Identifying Ancient Egyptian Animals through 3D Laser Scanning

Piecing together history using modern technology

For many of us, ancient Egypt has been a mystery, and we continuously look back at the rich history. Some of us have made it our lives work to understand how they used to live. We research the historical artifacts, dig up bones, and replicate them to understand how they were once pieced together. More than ever, it has become easier to study these artifacts and understand how something was done or lived through 3D laser scanning.

This technological tool has proved beyond useful in many fields but especially for museums and researchers studying artifacts and bones. It provides many unbeatable benefits. Researchers from Swansea University have adopted 3D laser scanning equipment to research three animals from more than 2,000 years after they died.

By studying these bones, they can understand how animals were kept, mummified, and what they may have meant to someone. Right now, more research is being done. They have identified them to be a cat, a bird, and a snake. Other than that, they are not sure what was inside of each during the mummification process. Hopefully, with the help of 3D laser scanning, they will be able to understand more.

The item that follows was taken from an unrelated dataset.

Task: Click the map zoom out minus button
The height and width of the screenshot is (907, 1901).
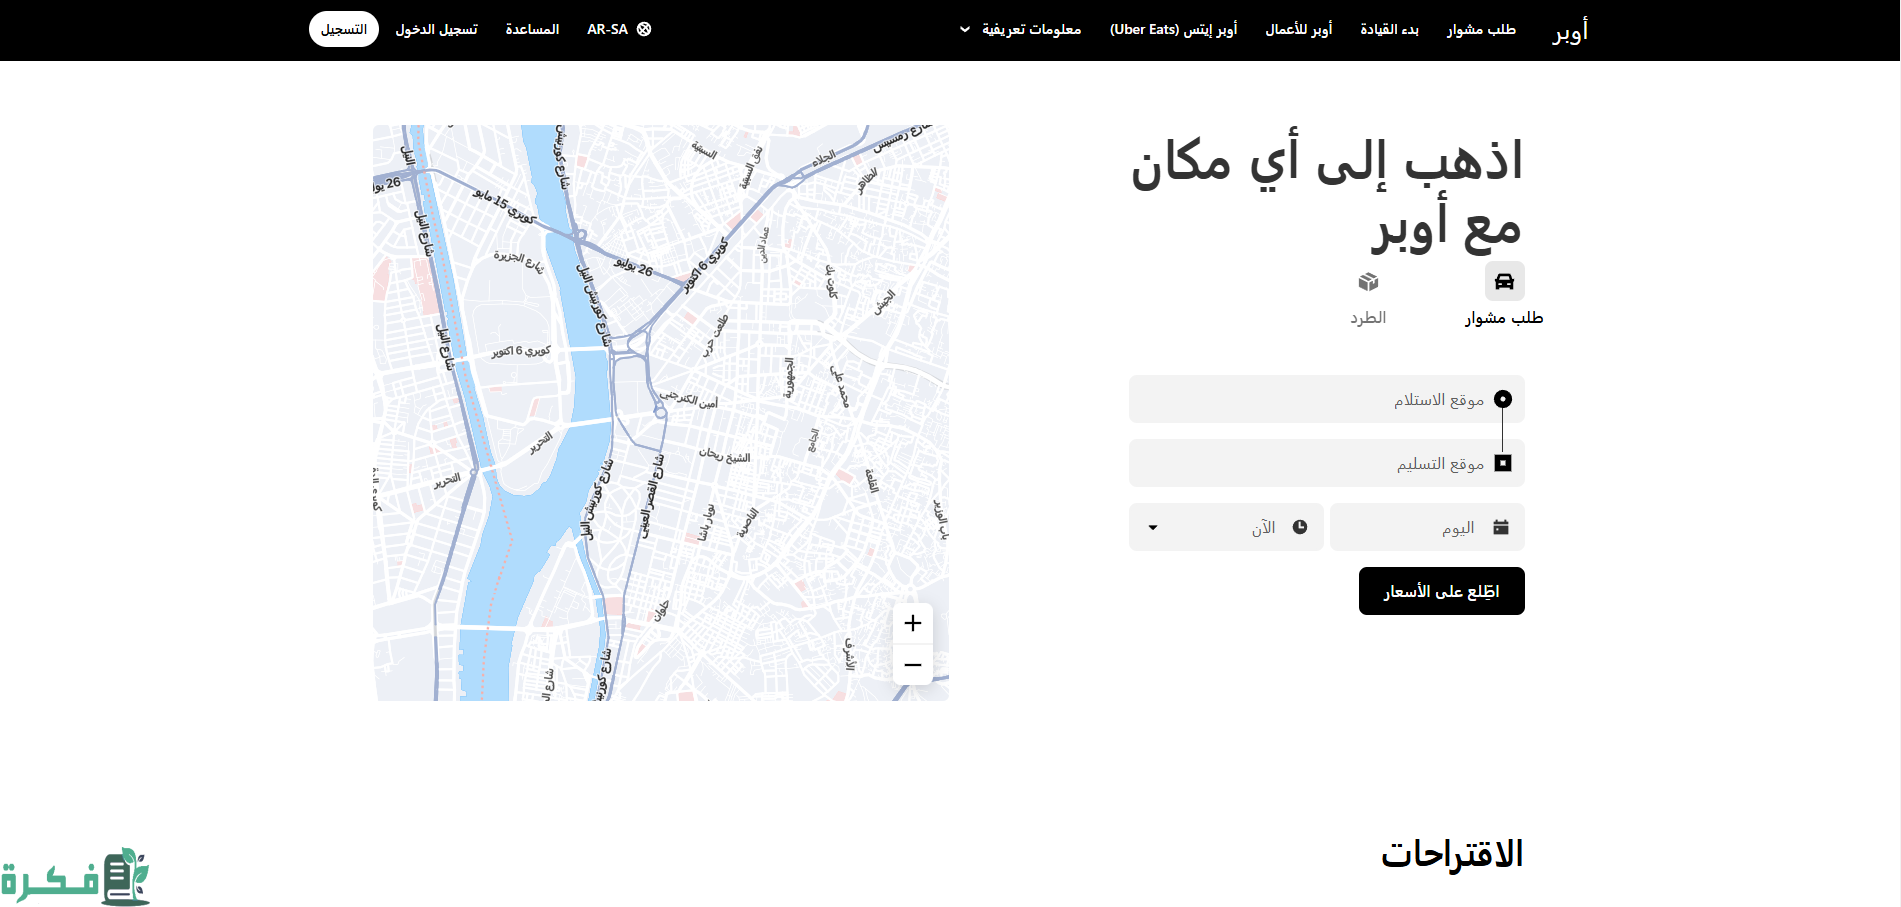Action: click(x=912, y=665)

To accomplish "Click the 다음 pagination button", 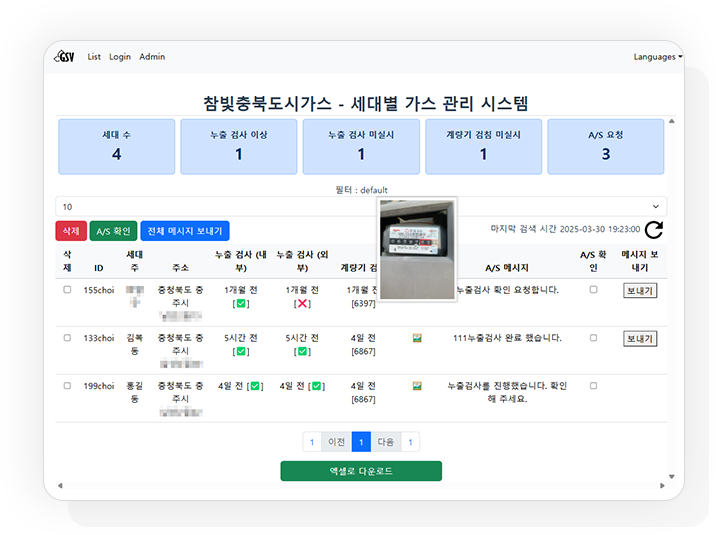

What details can 3D laser scanning identify

The best thing about using a 3D laser scanning device for research is that it can pick up intricate details that may be overlooked or missed altogether. In this case, researchers were able to pick up every single section of bones, all the way down to very tiny sharp teeth. With this equipment, you can see every ridge, gap, hole, and texture there is to see. This can help identify how something may have died even 2,000 years after death.

How this technology works

3D laser scanning is unique because it is entirely noninvasive. Instead of pokes and prods, it uses lasers and photographs to capture detailed 3D images. The laser projects over the object and measures the distance the light travels, meanwhile a camera takes rapid pictures. Both working together helps create a full photo that can be viewed from every angle.

All a researcher has to do is hold the tool in their hand and slowly walk around the object, getting all sides and the top. Once it is done obtaining all the information, it gets sent to a CAD or computer-aided design program, usually paired with the device. From there, it can be edited, turned into virtual reality, sent worldwide as an e-file, or printed into a physical model.

Final thoughts

3D laser scanning is a fantastic tool for museums to use because it helps preserve, protect, and share. It helps them understand artifacts and get a closer look at them without any risk of destroying them, which is incredibly essential. Many people have started using this technology worldwide, and it is another way to send information from museum to museum without needing to ship the original artifacts. This will help preserve our historical artifacts for future generations.